Here in South Africa, witchcraft is being blamed again for the deaths of some young men, who themselves participated in unnecessary circumcisions. To try criticise even the circumcisions, one is left with the “culture” defense which is worth strongly criticising and opposing.
Look, no matter what it’s blamed for, I can almost guarantee that witchcraft probably wasn’t responsible. But more importantly, it ties into a general attitude of long accepted traditions, which go against reason and science. JT Eberhard makes some good points.
In most African cultures boys must be initiated into manhood (by having circumcision performed). This often takes place in ingoma (initiation schools) and often without the most sanitary of instruments. Recently a story broke of a particular school where 28 boys died following the procedure. To a mind unchained by traditional beliefs formed free from the burden of science or critical thinking, the solution is simple.

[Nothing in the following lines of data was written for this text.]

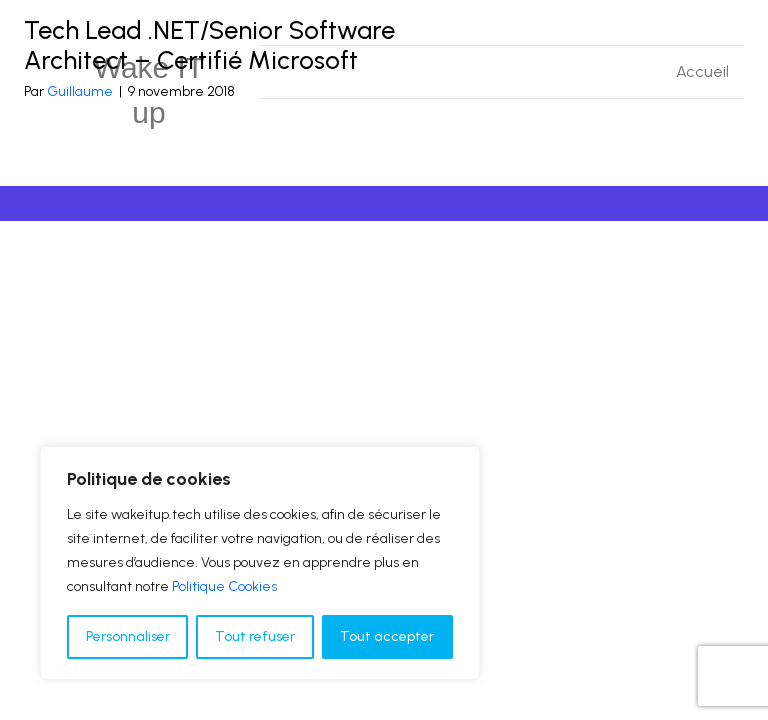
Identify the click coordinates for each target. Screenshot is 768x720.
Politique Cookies (224, 586)
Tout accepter (387, 636)
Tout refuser (255, 636)
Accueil (702, 71)
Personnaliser (128, 636)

But when you have grown in a culture steeped in explanations that fall back to “magic”, it’s not so easy.
Read the rest to see the kinds of problems we face here.
This shouldn’t give the impression that South Africa is some backward place with lions running our generators powered by wizards; after all, our constitution was one of the first to, for example, explicitly detail non-discrimination based on sexual orientation; we have legal abortion and gay marriage; active anti-discrimination and support for sex workers; and so on. (BTW: Please don’t refer to “Africa” as a country!)
Nonetheless, there are many beliefs worth opposing and worth pointing out, that any appeal to culture should never by itself able to defend. This is especially true when it will lead to unnecessary suffering and death, merely to appease long-standing traditions.